> GIVEN RECORDS:
......
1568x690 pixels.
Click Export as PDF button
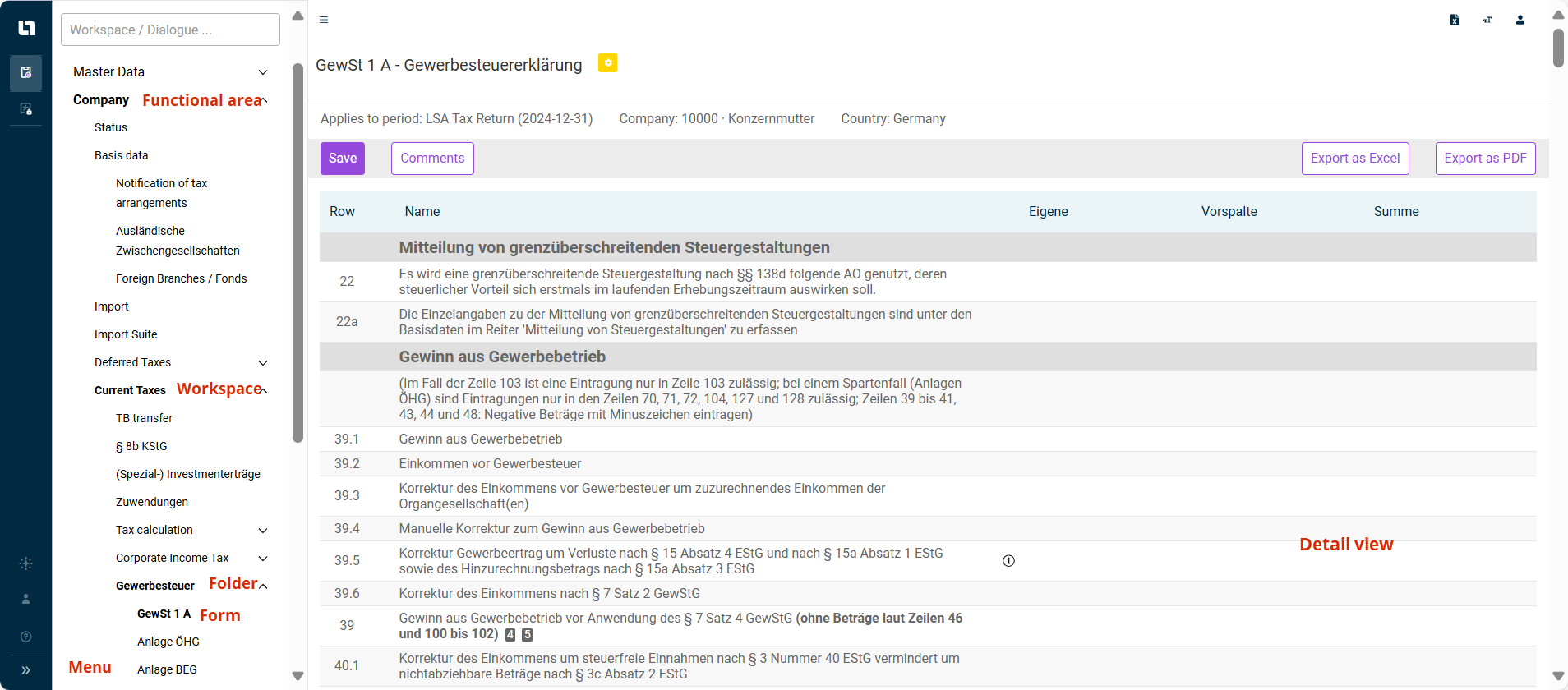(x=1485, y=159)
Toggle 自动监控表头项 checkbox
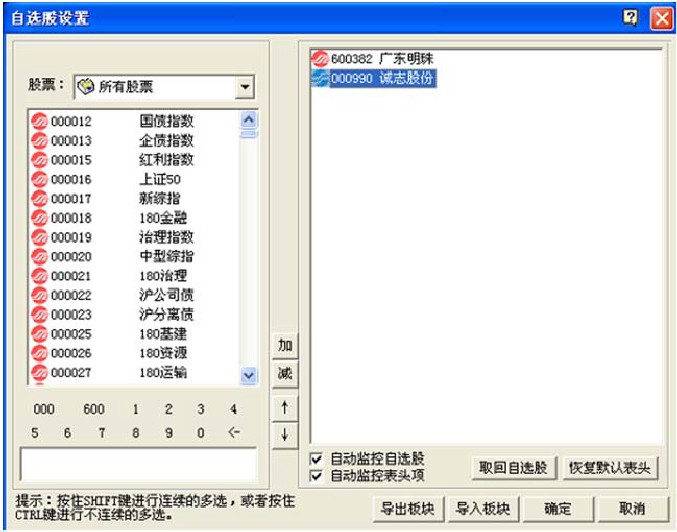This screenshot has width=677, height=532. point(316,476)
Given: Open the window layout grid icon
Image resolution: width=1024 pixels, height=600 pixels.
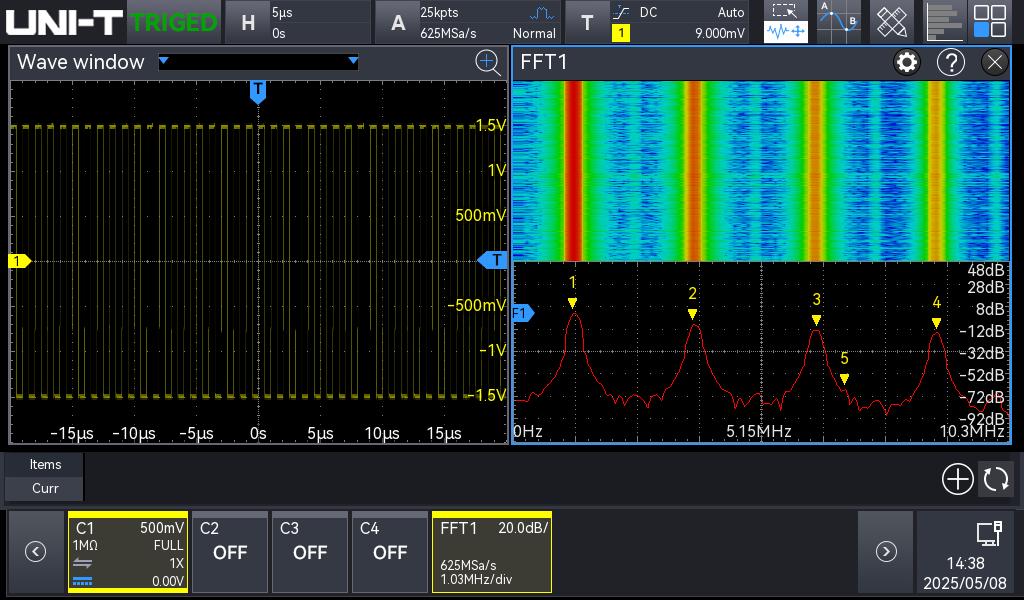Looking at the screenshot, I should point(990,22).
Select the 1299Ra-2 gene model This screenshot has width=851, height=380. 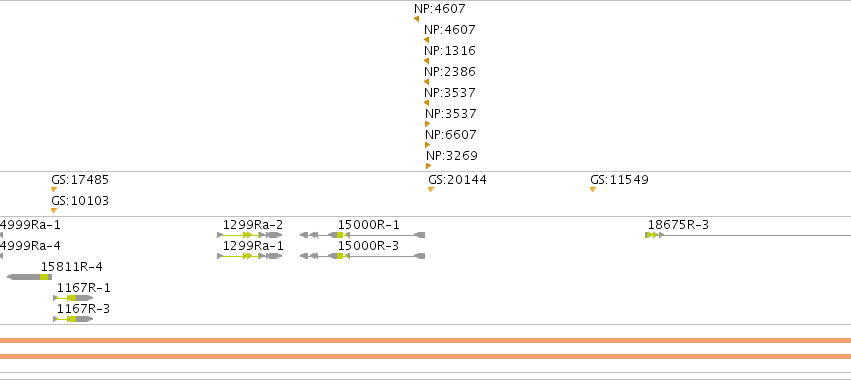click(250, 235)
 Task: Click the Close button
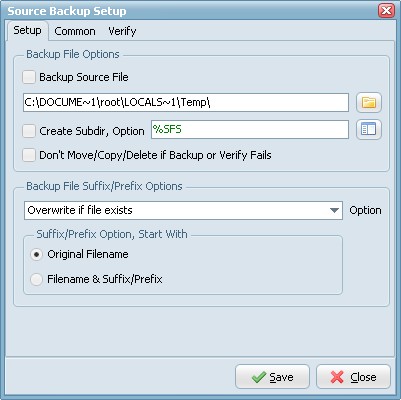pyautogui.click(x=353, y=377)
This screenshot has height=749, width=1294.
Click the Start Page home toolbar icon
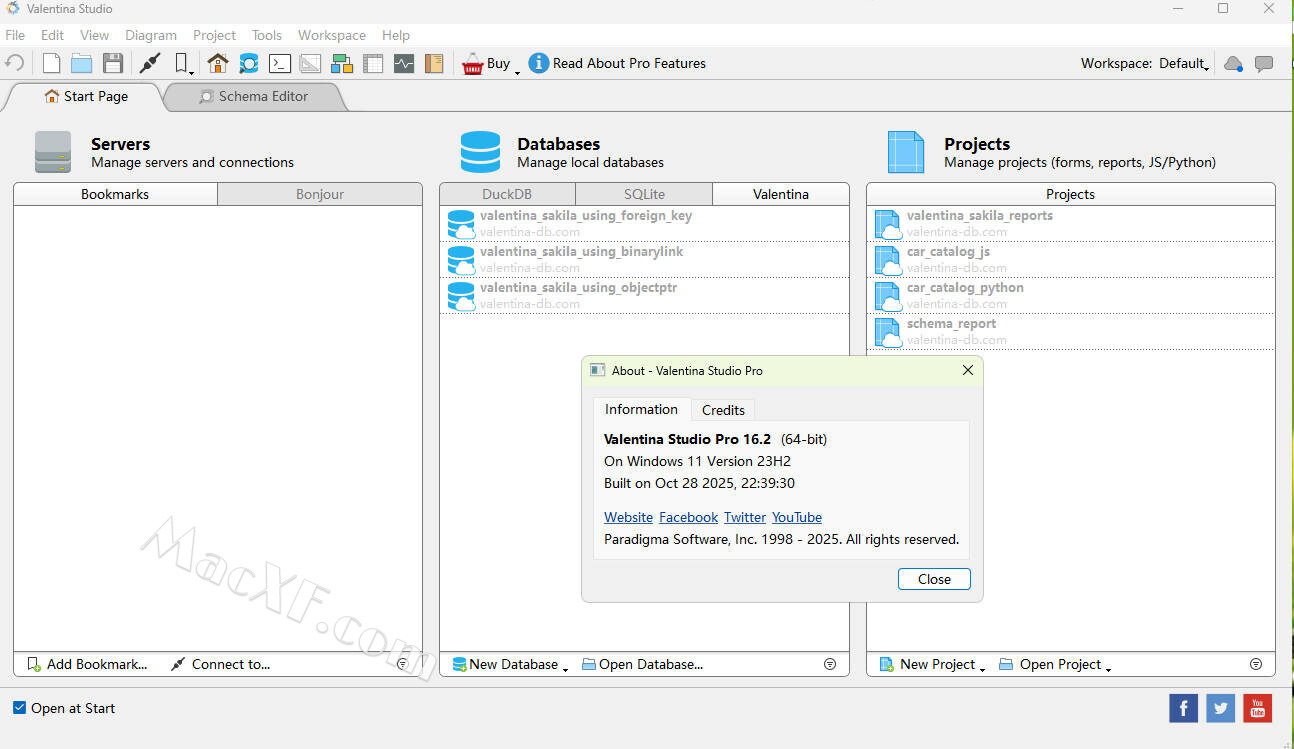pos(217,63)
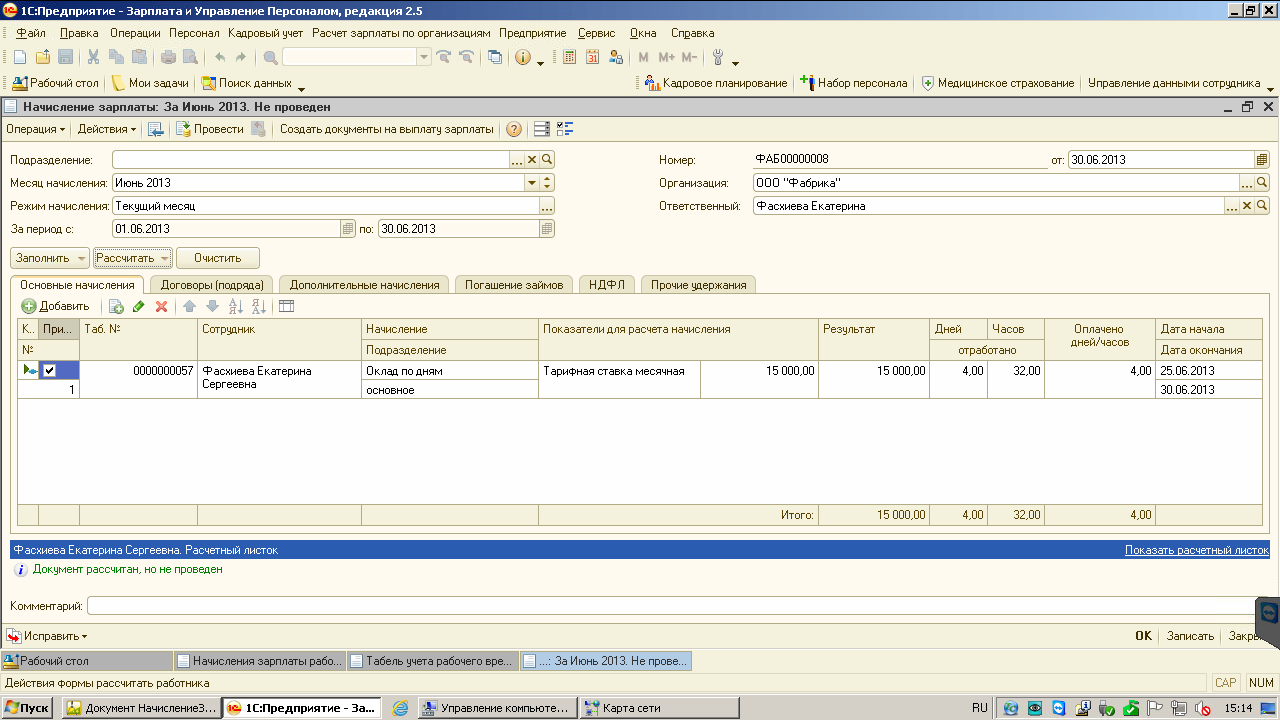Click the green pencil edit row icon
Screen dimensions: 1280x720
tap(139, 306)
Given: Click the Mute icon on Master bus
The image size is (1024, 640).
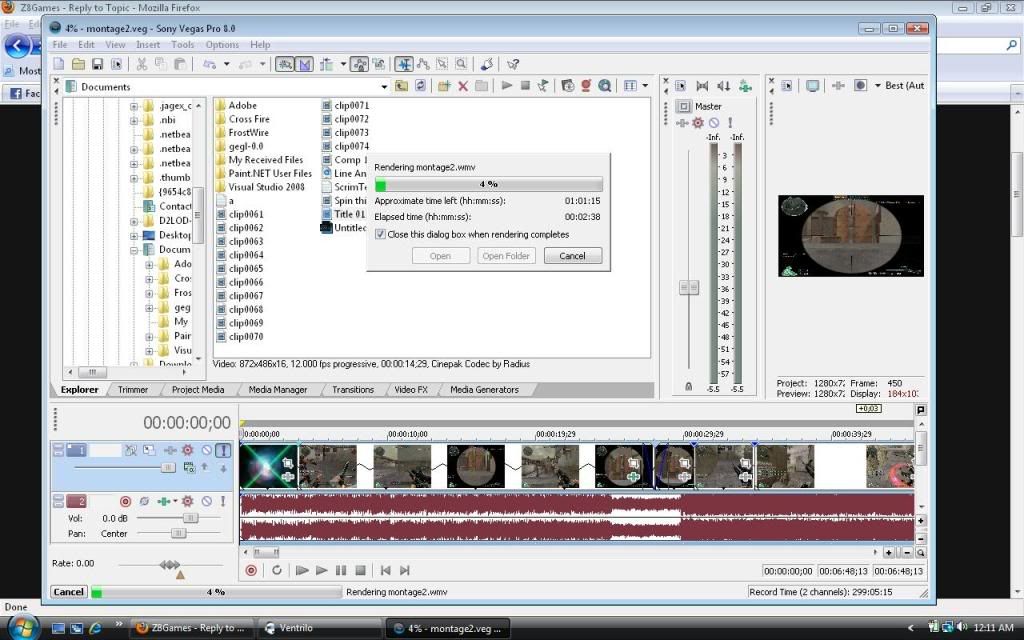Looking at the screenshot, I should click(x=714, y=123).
......
> WORK TO BE COMPLETED: Nothing except the lines from the one containing "Task: Click the Close button" through the one containing "Given: Click the Mute icon on Master bus" should appear in the answer, exactly as above and without pictures.

> ANSWER TO THIS TASK:
 Task: Click the Close button
pyautogui.click(x=353, y=377)
This screenshot has height=749, width=1294.
Click the Start Page home toolbar icon
pos(217,63)
Click the green pencil edit row icon
Screen dimensions: 1280x720
tap(139, 306)
Given: Click the Mute icon on Master bus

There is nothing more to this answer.